Classic Homemade Lemonade
Three cheap ingredients turn into the freshest glass of classic homemade lemonade you will ever taste. Lemons, sugar, and water. That is the whole shopping list. A bag of lemons costs less than a single bottle of premixed lemonade, and you control every spoonful of sugar that goes in.

Fresh lemons bring real vitamin C and bright citrus flavor that powdered mixes simply cannot fake. This version skips the artificial dyes, the preservatives, and the mystery “natural flavors.” You get pure, honest lemonade for pennies a glass.
The secret here is a quick simple syrup. Dissolving the sugar in warm water first means no gritty crystals sinking to the bottom of your glass. Every sip stays smooth and balanced from top to bottom.
Why You’ll Love This Recipe
- Three ingredients, big payoff. Lemons, sugar, water. You almost certainly have all of it right now.
- Cheaper than the store. Homemade costs a fraction of bottled lemonade and tastes far brighter.
- You control the sweetness. Dial the sugar up or down to match your taste, not a factory recipe.
- Ready fast. From whole lemons to a cold glass in under 15 minutes, plus chill time.
Fabian’s Budget & Health Tip Do not toss those lemon halves after juicing. Drop the spent peels into your pitcher for 20 minutes while it chills. The oils in the rind add an extra layer of citrus aroma for free. Want to cut sugar without losing flavor? Replace a third of the sugar with a splash of honey. You use less sweetener overall and gain a softer, rounder finish.

Ingredients (Serves 2)
- 1/3 cup fresh lemon juice (80 ml), about 2 medium lemons
- 1/3 cup granulated sugar (70 g)
- 1/3 cup water for the syrup (80 ml)
- 1 cup cold water (240 ml)
- Ice, to serve

Step-by-Step Instructions
Step 1: Juice the Lemons 🍋
Roll each lemon firmly under your palm on the counter first. You will feel it soften as the juice loosens inside. Slice in half and squeeze hard over a strainer. Watch the pale yellow juice run through and trap the seeds. You want a third of a cup, glossy and fragrant, with that sharp citrus smell filling the air.
Step 2: Make the Simple Syrup 🔥
Add the sugar and the syrup water to a small saucepan. Set it over medium heat. Stir slowly and watch the cloudy mix turn glassy and clear. Listen for the faint hiss as it warms. The moment the liquid looks completely see-through with no grit on your spoon, pull it off the heat. Do not let it boil hard. You are making syrup, not candy.
Step 3: Cool the Syrup ❄️
Pour the hot syrup into a heatproof jug or measuring cup. Let it sit until it stops steaming and feels just warm to the touch. Rushing this step shocks your ice later. A patient five minutes here keeps your lemonade crisp instead of watered down.
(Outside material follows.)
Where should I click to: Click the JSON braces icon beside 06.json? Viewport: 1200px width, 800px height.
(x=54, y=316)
Step 4: Mix It All Together 🥤
Pour the cooled syrup into a pitcher. Add the fresh lemon juice and stir. Take a quick sniff. That bright, mouth-watering tang means you are on track. Now pour in the cold water and stir again. Watch the color settle into a soft, sunny yellow.
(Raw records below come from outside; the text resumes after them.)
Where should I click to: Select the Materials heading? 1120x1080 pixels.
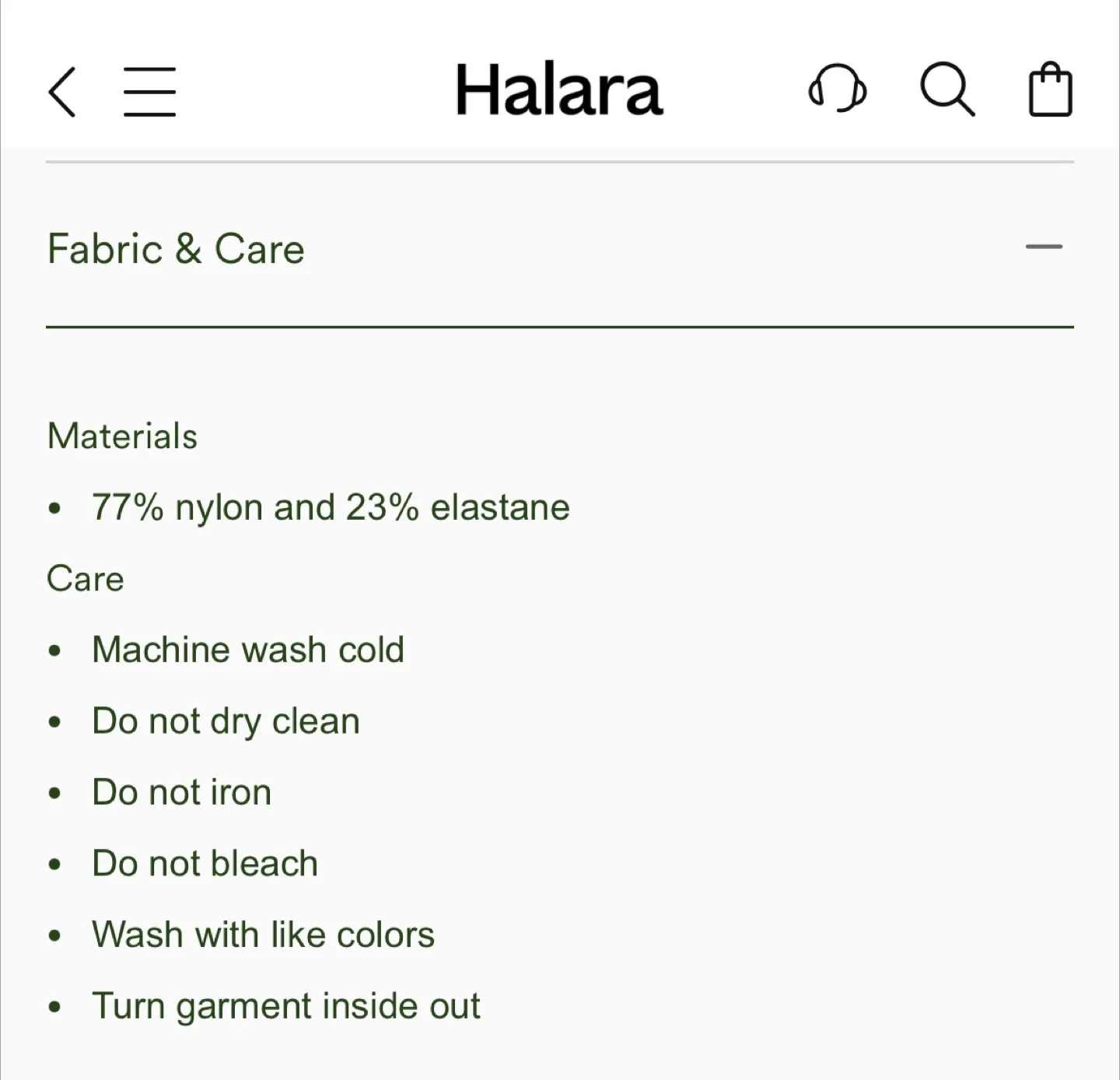coord(122,436)
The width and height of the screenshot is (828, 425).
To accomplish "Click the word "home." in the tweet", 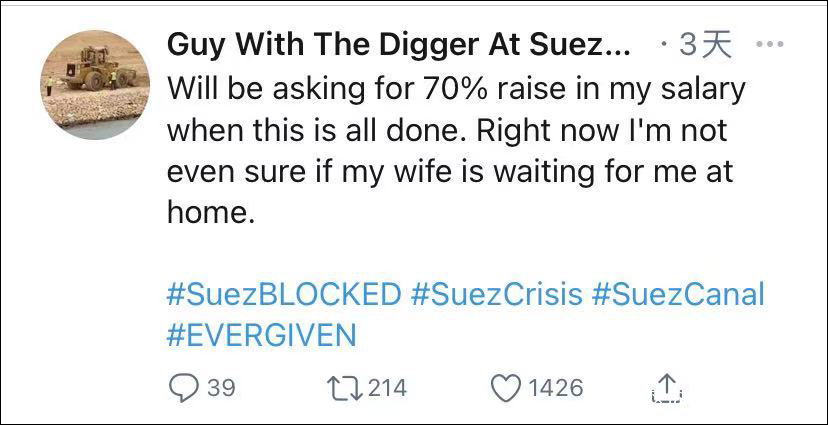I will [204, 213].
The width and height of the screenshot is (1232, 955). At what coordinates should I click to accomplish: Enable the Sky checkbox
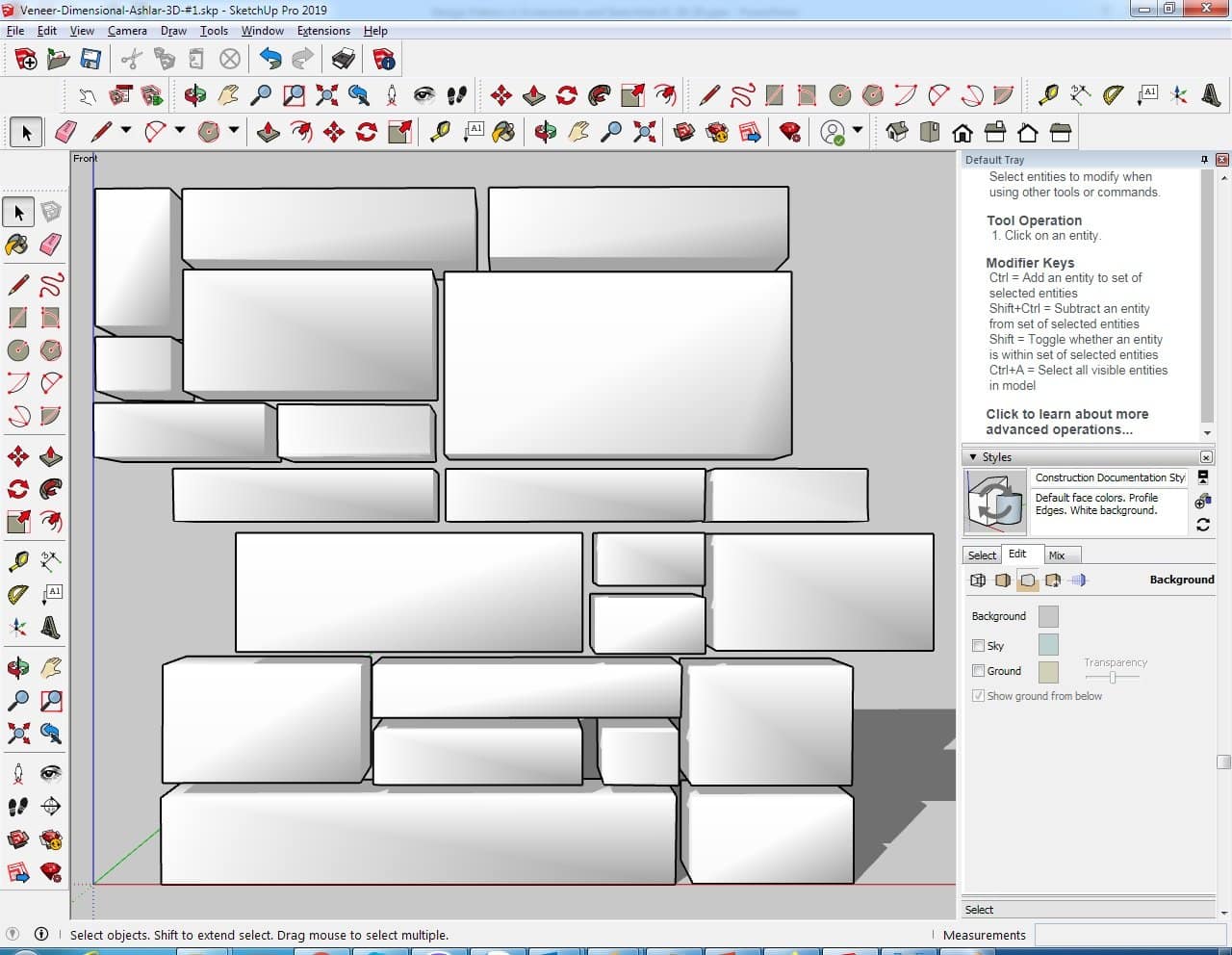978,646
Step 5: Chill, Pour, and Serve 🧊
Drop a handful of ice into two tall glasses until they crackle. Pour the lemonade over the top and watch it glow gold around the cubes. Garnish with a thin lemon wheel if you have one. Take a sip. It should hit you sweet first, then snap back with that clean, puckering citrus finish.

Expert Troubleshooting & FAQs
Why is my lemonade too sour?
Lemons vary a lot in tartness. Taste before you serve. Stir in an extra teaspoon of sugar or a small splash of warm water at a time until it balances. Add slowly. You can always sweeten more, but you cannot easily pull it back.
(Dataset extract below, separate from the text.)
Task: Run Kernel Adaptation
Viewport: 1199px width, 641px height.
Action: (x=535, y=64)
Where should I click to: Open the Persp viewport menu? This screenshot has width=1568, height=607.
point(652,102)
My sugar settled at the bottom. What went wrong?
This happens when sugar gets added straight to cold liquid instead of dissolved in the syrup first. The fix is the simple syrup step. Heating the sugar with water dissolves it fully, so it stays evenly blended in every glass.
How long does homemade lemonade keep?
Store it covered in the fridge for up to 4 days. Give it a quick stir before pouring, since the juice can separate slightly as it sits. For the brightest flavor, make it the same day you plan to drink it.
Estimated Nutritional Facts
Per serving (1 glass, before ice), rough estimate:
- Calories: 140
- Protein: 0 g
- Carbs: 37 g
- Fats: 0 g
A homemade glass lets you control exactly how much sugar goes in, which is something a bottled label never offers.